- North American box art (Super NES version)
- Developer: Sculptured Software
- Publisher: Tecmo
- Composer: Rick Rhodes
- Platforms: Super NES Sega Genesis
- Release: Genesis: NA: October 15, 1994; Super NES: NA/JP: 1994;
- Genre: Professional baseball
- Modes: Single-player, multiplayer

= Tecmo Super Baseball =

1994 video game

Tecmo Super Baseball is a professional baseball video game that was released in 1994 for the Super NES and Sega Genesis gaming systems. It features all 28 MLB teams that existed at the time. However, the only license the game has is the MLBPA license. This means that while the game does feature actual players, there are no team names or logos. The teams wear uniforms without logos and are only named by their city (the teams that share the cities of Chicago and New York are separated by having either an A or N after their name, denoting their league).

The main menu theme is a cover of "Take Me Out to the Ball Game".

==Modes==

===Pre-season===
This is a single exhibition game between any two teams. The player can face the computer, play against another player, or let the computer go at it. In addition, there is the coach option, which allows the player to act as a manager. In this mode, the player selects what kind of pitches will be thrown and what kind of batting swings will be taken, but then lets the computer execute the actions.

Tecmo Super Baseball in action (SNES version)

#### [Using the information]
(A) From the text on Tecmo Super Baseball, copy the passage that begins with the words "- North American" and ends after "denoting their league).".
(B) According to the Tecmo Super Baseball text, which license does the game have?
(C) Does each statement agree with the Tecmo Super Baseball text? Answer yes or no, and quote the words that decide it.
(i) The teams' uniforms display their logos.
(ii) The main menu theme is a cover of "Take Me Out to the Ball Game."
(iii) The Genesis version came out in North America on October 15, 1994.

#### [Data for review]

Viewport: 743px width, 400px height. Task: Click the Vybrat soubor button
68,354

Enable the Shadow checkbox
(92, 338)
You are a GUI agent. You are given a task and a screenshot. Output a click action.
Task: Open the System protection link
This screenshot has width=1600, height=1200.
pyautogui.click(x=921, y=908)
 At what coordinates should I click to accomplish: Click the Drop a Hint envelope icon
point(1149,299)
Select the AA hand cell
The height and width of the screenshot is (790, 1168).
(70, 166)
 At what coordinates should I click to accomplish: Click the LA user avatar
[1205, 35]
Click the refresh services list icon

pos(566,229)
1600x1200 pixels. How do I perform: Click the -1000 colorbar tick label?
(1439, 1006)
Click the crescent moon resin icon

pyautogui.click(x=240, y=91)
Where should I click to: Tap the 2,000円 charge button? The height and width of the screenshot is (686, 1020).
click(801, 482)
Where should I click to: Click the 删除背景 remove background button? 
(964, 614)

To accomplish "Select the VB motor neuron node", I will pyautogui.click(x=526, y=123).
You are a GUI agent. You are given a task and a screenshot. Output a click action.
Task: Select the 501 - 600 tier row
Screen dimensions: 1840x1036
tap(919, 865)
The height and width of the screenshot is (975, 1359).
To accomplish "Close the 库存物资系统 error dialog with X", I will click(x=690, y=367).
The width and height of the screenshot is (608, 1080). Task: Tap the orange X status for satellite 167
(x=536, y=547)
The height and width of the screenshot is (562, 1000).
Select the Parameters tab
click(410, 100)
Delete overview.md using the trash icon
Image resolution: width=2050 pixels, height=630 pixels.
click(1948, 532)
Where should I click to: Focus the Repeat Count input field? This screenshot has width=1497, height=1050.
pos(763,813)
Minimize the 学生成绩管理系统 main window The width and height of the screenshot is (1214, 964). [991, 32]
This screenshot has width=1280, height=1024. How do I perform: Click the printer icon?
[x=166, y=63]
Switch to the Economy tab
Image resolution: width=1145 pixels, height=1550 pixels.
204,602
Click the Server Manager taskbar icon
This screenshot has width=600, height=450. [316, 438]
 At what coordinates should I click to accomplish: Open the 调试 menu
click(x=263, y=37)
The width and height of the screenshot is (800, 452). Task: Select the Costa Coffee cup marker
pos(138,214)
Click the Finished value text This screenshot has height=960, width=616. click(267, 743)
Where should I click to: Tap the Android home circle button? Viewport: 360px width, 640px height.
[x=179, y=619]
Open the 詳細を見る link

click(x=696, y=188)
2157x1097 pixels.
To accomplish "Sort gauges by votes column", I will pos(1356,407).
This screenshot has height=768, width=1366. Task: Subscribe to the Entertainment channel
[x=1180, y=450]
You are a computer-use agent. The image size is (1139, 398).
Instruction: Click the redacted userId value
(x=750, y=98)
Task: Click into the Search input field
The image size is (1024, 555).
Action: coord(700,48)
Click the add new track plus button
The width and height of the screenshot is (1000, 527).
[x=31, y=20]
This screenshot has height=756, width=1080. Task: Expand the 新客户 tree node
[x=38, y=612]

#### [Task-by-task solutions]
(A)
- North American box art (Super NES version)
- Developer: Sculptured Software
- Publisher: Tecmo
- Composer: Rick Rhodes
- Platforms: Super NES Sega Genesis
- Release: Genesis: NA: October 15, 1994; Super NES: NA/JP: 1994;
- Genre: Professional baseball
- Modes: Single-player, multiplayer

= Tecmo Super Baseball =

1994 video game

Tecmo Super Baseball is a professional baseball video game that was released in 1994 for the Super NES and Sega Genesis gaming systems. It features all 28 MLB teams that existed at the time. However, the only license the game has is the MLBPA license. This means that while the game does feature actual players, there are no team names or logos. The teams wear uniforms without logos and are only named by their city (the teams that share the cities of Chicago and New York are separated by having either an A or N after their name, denoting their league).

(B) The MLBPA license.

(C)
(i) No: "The teams wear uniforms without logos"
(ii) Yes: "The main menu theme is a cover of "Take Me Out to the Ball Game"."
(iii) Yes: "Genesis: NA: October 15, 1994"